# Heart attack coming?



## Jaws (Dec 20, 2010)

NYgutterguy said:


> I knew early on I didn't have what it took to run a large business. Never dealt with stress well. I always wanted to be the guy who made 40% of 5-600k over the guy who made 10% of 2 mil. Simpler life.


It's all relative. 600k in gutters is probably 6-8 mil in construction :laughing: I see the appeal to it for sure, I just want to give it a shot being a little bigger. If we don't like it we can scale back and change the business model. I'm still on the fence but I don't know if that will change. :laughing:

My dad likes your type of model, and advocated for it, but I'm grateful he is doing what he is to help us build the business I want 

2 million I am not hitting any home runs with our set up. I've always heard keep it small and keep it all, but I have never found that with what I do. The more construction we complete the more money I make. You have to understand overhead and how to keep it proportionate to your size and percentage though or you'll work your ass off to drown yourself 

Tough decision to quit turning away work and hire more supervisors or stay the guy running the jobs. We could do more construction off of referrals, we turn a lot away, but not responsibly without more supervision. 

Blood pressure is 109/63 and cholesterol is 71 so the stress isn't killing me yet :laughing:


----------



## NYgutterguy (Mar 3, 2014)

Jaws said:


> It's all relative. 600k in gutters is probably 6-8 mil in construction :laughing: I see the appeal to it for sure, I just want to give it a shot being a little bigger. If we don't like it we can scale back and change the business model. I'm still on the fence but I don't know if that will change. :laughing:
> 
> My dad likes your type of model, and advocated for it, but I'm grateful he is doing what he is to help us build the business I want
> 
> ...




Sound very healthy and it's great you stay on top of it. Everyone should get at least one physical a year. In the last month I've had 3 MRI's and doing a nuclear MRI on Tuesday to search for a tumor. Not saying these things could have been prevented but moving forward you're damn straight I'll be taking better care of my body. 


Sent from my iPhone using Tapatalk


----------



## Railman (Jan 19, 2008)

One can not overlook the effect of stress. It seems to have more of effect on being tired even more as you age. It definately effects me more now than when I was in my 50's.
When in my 20's I burned candle at both ends, & in the middle with no problem!


----------



## hdavis (Feb 14, 2012)

If there were a real source for affordable NMN, a lot of this stuff may be reversible...

'
In studies on mice, NMN has shown to reverse age-related arterial dysfunction by decreasing oxidative stress.[5][6] A long-term study indicates that NMN can slow down the physiologic decline in ageing mice.[7] As a result, the older mice in the study have metabolism and energy levels resembling those of younger mice, with extended life spans. 
'
https://en.wikipedia.org/wiki/Nicotinamide_mononucleotide


----------



## Tinstaafl (Jan 6, 2008)

Yeah, Ponce de León didn't have much luck either.


----------



## hdavis (Feb 14, 2012)

Tinstaafl said:


> Yeah, Ponce de León didn't have much luck either.


What do you expect, he was in Florida.:whistling

Supposedly human trials are going forward. I'd be out of luck, my oldest son says I'm a robot.


----------



## Gladstone (Mar 15, 2017)

+++

■ REQUIREMENT A:
Answer these questions about the thread:
(i) What blood pressure reading does Jaws give?
(ii) How many MRIs has NYgutterguy had in the last month?
(iii) According to the passage hdavis quotes, what age-related condition has NMN been shown to reverse in mice?
■ REQUIREMENT B: Quote the thread word for word from "One can not" up to and including "in my 50's.".
The data after this point comes from a separate source.

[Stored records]
+++

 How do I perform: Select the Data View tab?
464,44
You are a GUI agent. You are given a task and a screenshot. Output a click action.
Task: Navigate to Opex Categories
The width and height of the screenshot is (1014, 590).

+++

■ ANSWER SECTION A:
(i) 109/63
(ii) Three
(iii) Age-related arterial dysfunction

■ ANSWER SECTION B:
One can not overlook the effect of stress. It seems to have more of effect on being tired even more as you age. It definately effects me more now than when I was in my 50's.